8. The bictegravir, or a pharmaceutically acceptable salt thereof, emtricitabine, or a pharmaceutically acceptable salt thereof, and tenofovir alafenamide, or a pharmaceutically acceptable salt thereof, for use of any one of the preceding claims, wherein the bictegravir, or a pharmaceutically acceptable salt thereof, emtricitabine, or a pharmaceutically acceptable salt thereof, and tenofovir alafenamide, or a pharmaceutically acceptable salt thereof, are administered orally.

9. The bictegravir, or a pharmaceutically acceptable salt thereof, emtricitabine, or a pharmaceutically acceptable salt thereof, and tenofovir alafenamide, or a pharmaceutically acceptable salt thereof, for use of any one of the preceding claims, wherein the bictegravir, or a pharmaceutically acceptable salt thereof, emtricitabine, or a pharmaceutically acceptable salt thereof, and tenofovir alafenamide, or a pharmaceutically acceptable salt thereof, are administered parenterally, optionally wherein the parenteral administration is selected from sub-cutaneous administration, intramuscular administration, transdermal administration, and vaginal administration.

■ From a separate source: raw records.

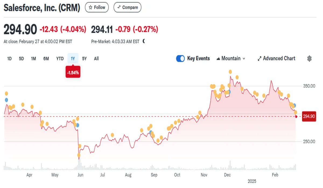Click the star icon in Follow
Image resolution: width=323 pixels, height=188 pixels.
coord(91,8)
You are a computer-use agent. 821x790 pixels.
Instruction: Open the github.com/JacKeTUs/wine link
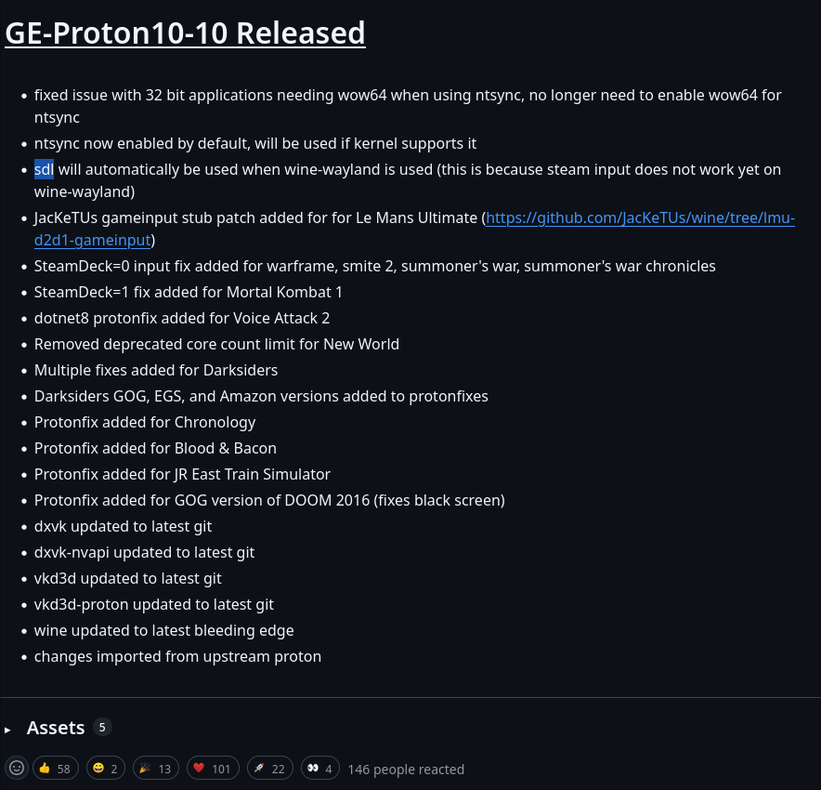pos(640,217)
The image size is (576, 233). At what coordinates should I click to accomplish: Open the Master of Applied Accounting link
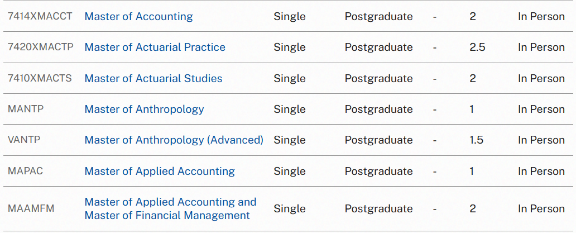[x=160, y=172]
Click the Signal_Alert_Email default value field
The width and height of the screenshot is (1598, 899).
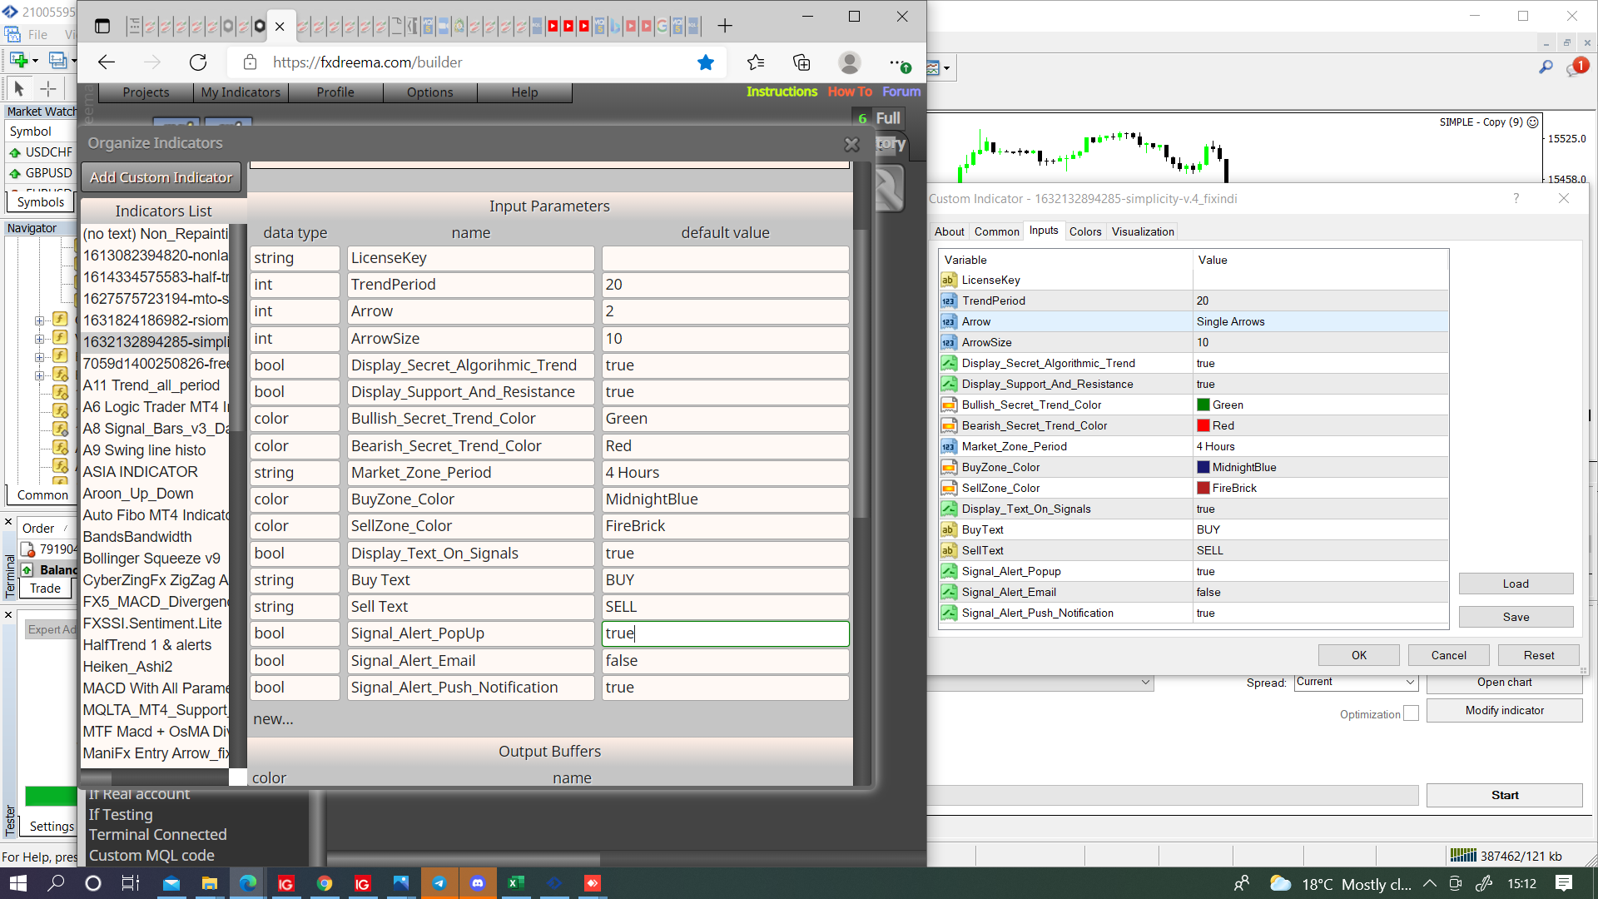pyautogui.click(x=725, y=661)
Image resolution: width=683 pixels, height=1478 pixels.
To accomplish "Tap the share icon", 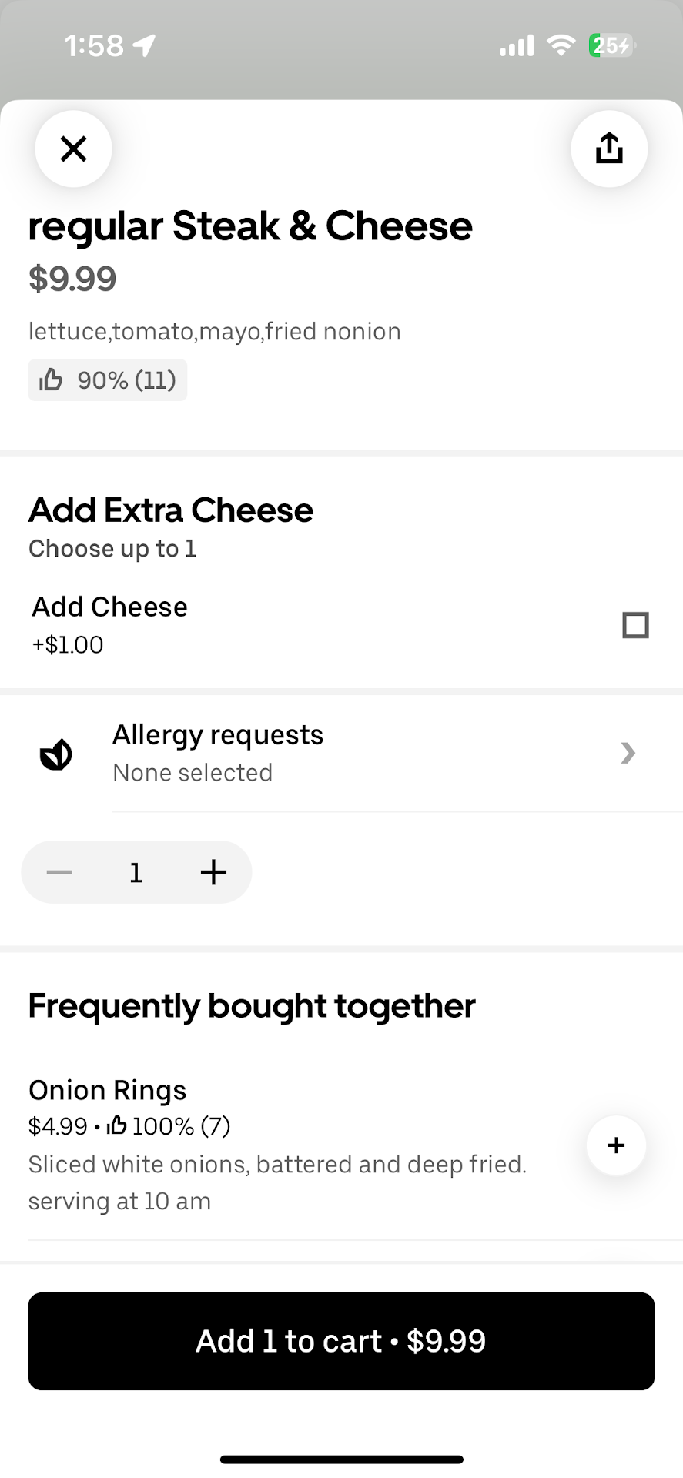I will 609,149.
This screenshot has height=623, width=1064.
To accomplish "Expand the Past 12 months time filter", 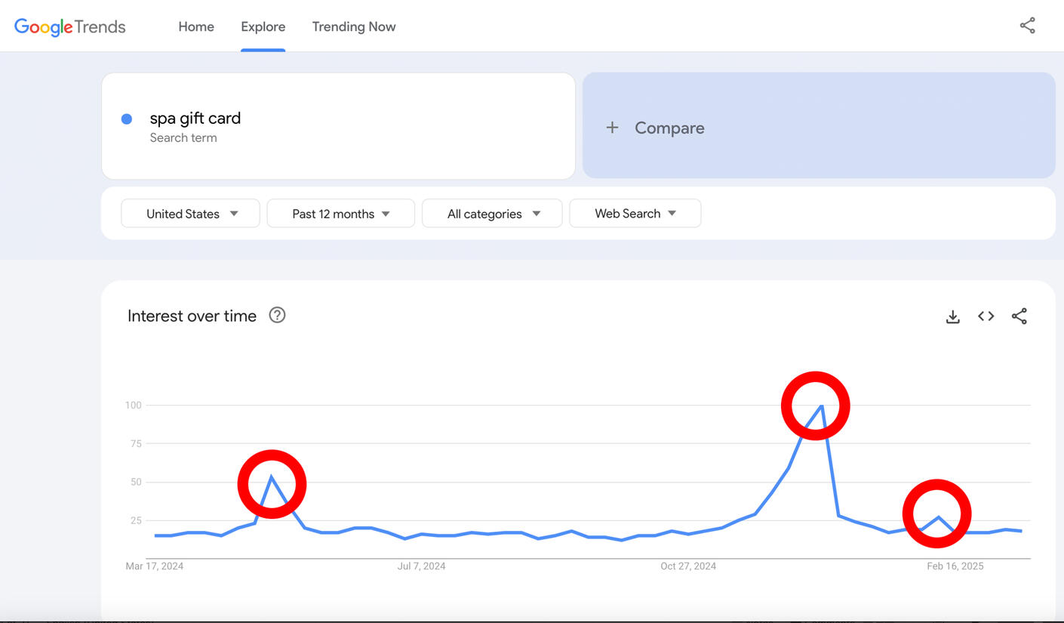I will (x=340, y=214).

10. The bictegravir, or a pharmaceutically acceptable salt thereof, emtricitabine, or a pharmaceutically acceptable salt thereof, and tenofovir alafenamide, or a pharmaceutically acceptable salt thereof, for use of any one of the preceding claims, wherein the bictegravir, or a pharmaceutically acceptable salt thereof, is administered to the subject through a medical device, optionally wherein the medical device is selected from a patch, an implantable device, a syringe, and a contraceptive device.

11. The bictegravir, or a pharmaceutically acceptable salt thereof, emtricitabine, or a pharmaceutically acceptable salt thereof, and tenofovir alafenamide, or a pharmaceutically acceptable salt thereof, for use of any one of the preceding claims, wherein the bictegravir is administered as bictegravir sodium.

12. The bictegravir, or a pharmaceutically acceptable salt thereof, emtricitabine, or a pharmaceutically acceptable salt thereof, and tenofovir alafenamide, or a pharmaceutically acceptable salt thereof, for use of any one of the preceding claims, wherein the subject has been identified as an individual who is at risk of sexual transmission of HIV.

13. The bictegravir, or a pharmaceutically acceptable salt thereof, emtricitabine, or a pharmaceutically acceptable salt thereof, and tenofovir alafenamide, or a pharmaceutically acceptable salt thereof, for use of any one of the preceding claims, wherein the HIV is: (i) HIV-1; or (ii) HIV-2.